The patient is completely stable....and despite our protests, the patient ends up taking up our last ICU bed....when there's a code or a trauma....we have no bed to put them in....all because of this idiot...

Once, he wrote in the progress notes..."to be or not to be" next to his orders....no kidding....he was spacing out....and they let him retain privileges...

He's delusional....

Somewhere there's a village missing and idiot.

Yeah, we have one like that as well. He scans something on everybody.

Specializes in floor to ICU.

one of our ED docs had been sued in the past- he's the one who does big work-ups and admits on everyone

They do not understand that they are busy all night long because the ED is full and I have no place to put new patients..."bring them back so I can see them".... My question is WHERE do you want me to put them. It is not fair to the nurses nor the patients.quote]

We have one who'll start actually calling pt's back himself! Ooooh! THen the pt's confused, we have to explain what's going on, and the guy just keeps taking pt's and then wonders why in the world everything takes so long!!!:angryfire

He will order consults up the ying yang...

A patient will come in with exacerbation of COPD....minor ABG changes...like pH=7.2 p02=80 pC02=35.....and he will send them to ICU....demand that the pulmonologist intubate! The patient will be sitting up talking....making sense...on 2L02....resps. 28 min....and just needs a few hits of Duoneb and some RT along with a r/o pnuemonia....and this idiot will put on GI consult...Cardiology consult.....he will have every system covered by a specialist....God forbid the patient should have an ingrown toenail...because then he will call Podiatry!

Then he just walks away....leaves the patient with all these other docs who don't know the patient, and have really no idea why they are being consulted...its such a waste of resources, time, and medicare dollars...

Isn't this horrible?? There've been soooo many times I've wasted time trying to help the specialist "understand" why they're there! It's so frustrating! With this guy, he's never been sued, he's just so danged insecure that he'll miss something that "we want to be 100% positive that that's all that's going on and nothing else...":trout:

I have one doctor who not only works everyone up inappropriately-but even when all is done and normal will admit them anyway.

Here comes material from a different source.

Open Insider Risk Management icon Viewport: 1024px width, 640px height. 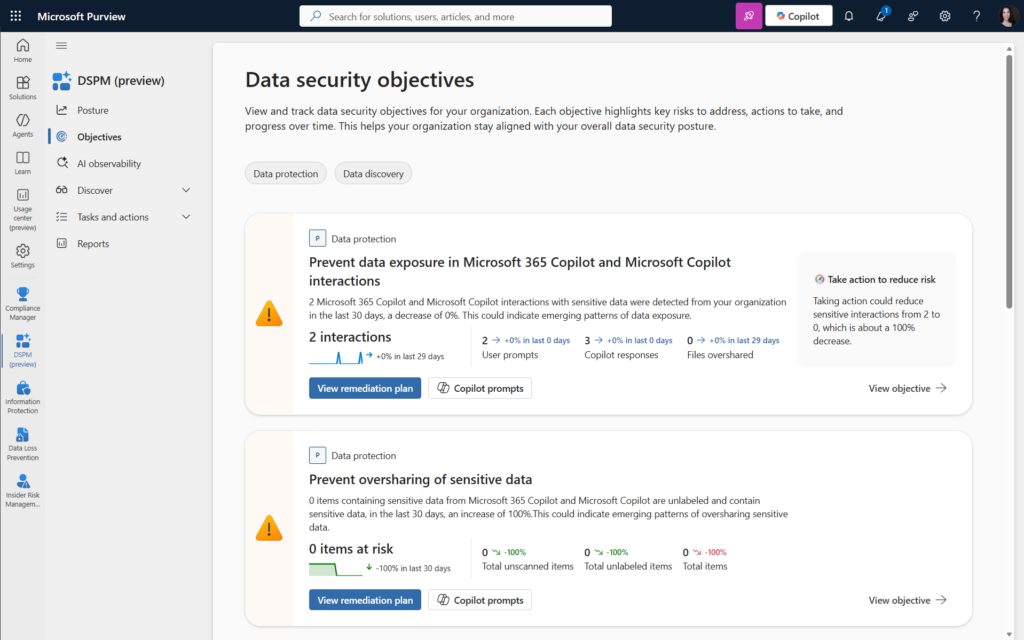[22, 490]
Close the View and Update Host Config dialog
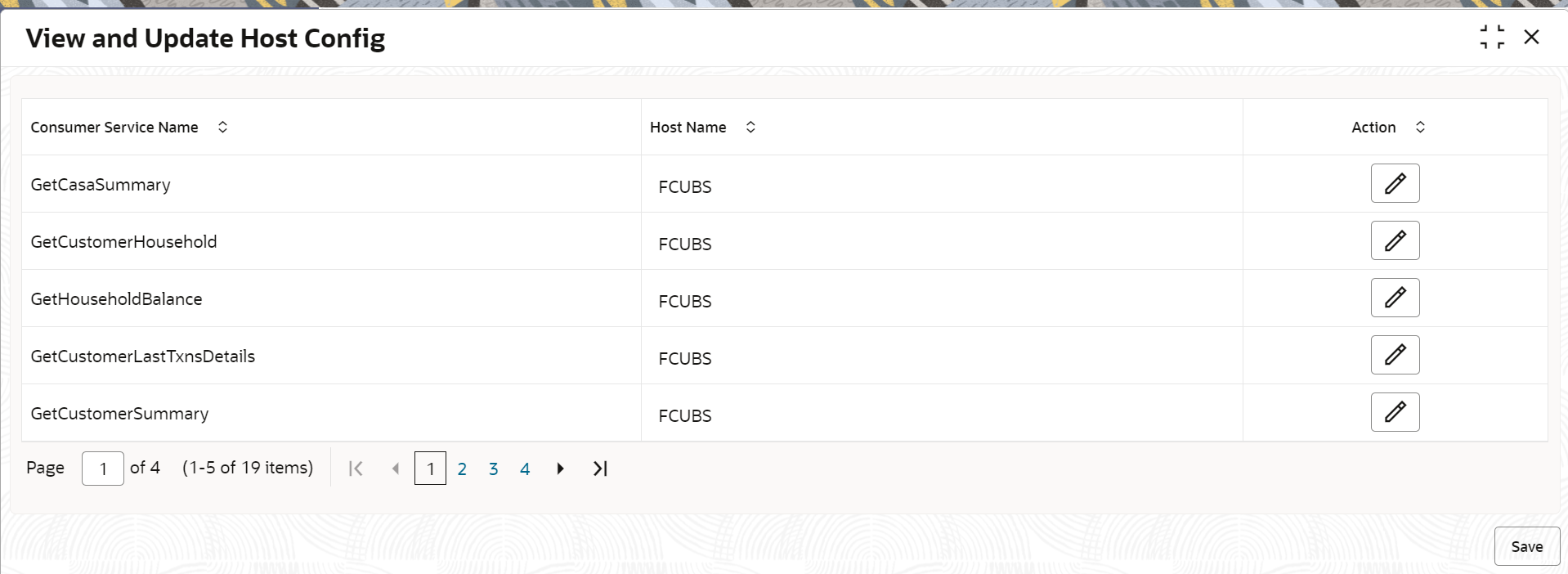The image size is (1568, 574). point(1531,37)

It is basically because he does not want to make a decision by himself. So rather than say "you are okay go home-despite their normal lab work he will admit.

One time the patient was not off the stretcher from EMS yet when he got the pt's name and their doctor. While we were getting the patient on the stretcher he called their doctor and yelled out "Admitting orders for Mr. XXXX" I got on the phone with their doctor who asked what this patient's labs were. I told him we did not even have the patient's blood pressure yet. So-this patient who has known heart disease-who had a little chest pain and did not take his Nitro but instead called 911-ended up being a hold in the ER because this ER doctor did not want to evaluate-treat and release to home.

Specializes in ER, telemetry.

We have an MD like this. Rumor has it, he has had a pt die d/t missed diagnosis in the past. He orders EVERYTHING. We hate seeing that he has signed up to see our pts. And heaven forbid he see 2 or more of your pts at once!!!

Specializes in Emergency.

It's a liability issue. Remember clinical judgement?

Specializes in ER/PDN.

we have a couple of doctors like this. When I work with one of these doctors, I just put an 18 guage in the right AC of everybody because most of them get CTA Chest-he also CTs everybody. I understand-I have also read studies where a CTA is equal to 400 chest x rays!

Specializes in CT ,ICU,CCU,Tele,ED,Hospice.

yeah we have both extremes in my er .we have one dr that does every test and then despite all normal will still admit pt .then at other end we have one dr that wants barely anything and will d/c orders we start and gets upset if we order a complete metabolic panel instead of a basic met panel .the only time he agrees to a cmp is in a abd pt .errbut i understand its their right as an md and as the one doing the dispo.we all have licenses to protect.